Markets mostly rose on Thursday, the S&P 500 rising 0.4 percent and the STOXX Europe 600 rising 0.6 percent.
While investors were encouraged by talks of reopening economies, Peter Boockvar, chief investment officer at Bleakley Advisory Group, told CNBC on Thursday that he is “still worried about greater risk to the downside”.
“It’s been such a dramatic experience that it’s going to alter household and business behavior,” he said. “The end result is going to be a much slower pace of growth which means lower earnings.”
James Griffiths at CNN said that Western governments have themselves to blame for failing to take the necessary actions to stem the COVID-19 outbreak.
For all the blame laid at China's door for its failure to act early in the pandemic, officials there did not know what they were dealing with.

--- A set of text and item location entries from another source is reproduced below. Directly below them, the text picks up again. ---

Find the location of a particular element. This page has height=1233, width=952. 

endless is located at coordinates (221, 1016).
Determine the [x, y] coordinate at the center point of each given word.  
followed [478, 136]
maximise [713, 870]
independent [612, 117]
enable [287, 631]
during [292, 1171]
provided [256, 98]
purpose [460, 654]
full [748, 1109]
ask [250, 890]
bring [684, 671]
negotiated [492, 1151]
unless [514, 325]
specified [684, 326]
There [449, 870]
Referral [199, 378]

By comparison, officials in Europe and the US knew exactly what they were facing once the outbreak reached their borders, but were often slow to react, wasting time as the virus spread through Asia and ignoring lessons learned by other countries.

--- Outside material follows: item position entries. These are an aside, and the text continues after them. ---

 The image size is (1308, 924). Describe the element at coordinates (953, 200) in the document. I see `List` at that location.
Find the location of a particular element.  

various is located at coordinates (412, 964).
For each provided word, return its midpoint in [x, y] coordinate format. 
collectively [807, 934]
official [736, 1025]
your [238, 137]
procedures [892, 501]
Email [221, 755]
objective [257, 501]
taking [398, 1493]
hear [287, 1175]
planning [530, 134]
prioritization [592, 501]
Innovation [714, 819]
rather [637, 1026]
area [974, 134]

Much of what we know about the coronavirus -- that it is highly contagious and spreads from person to person, that it has a relatively high mortality rate, particularly for certain populations, and that one of the best ways to contain it is via enforced social distancing -- was established by early February.

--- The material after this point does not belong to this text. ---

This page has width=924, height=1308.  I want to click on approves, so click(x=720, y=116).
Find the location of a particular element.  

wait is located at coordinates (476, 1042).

Despite this, Western governments, particularly the US and UK, were staggeringly slow to act.
In the US, nationwide social distancing guidelines were not put in place until March 16 -- the country's first case was recorded on January 15, and the first signs of "community spread" detected in late February. The UK too dragged its feet on taking concerted action, only instituting lockdowns and stay-at-home orders in late March, two months after its first case was recorded.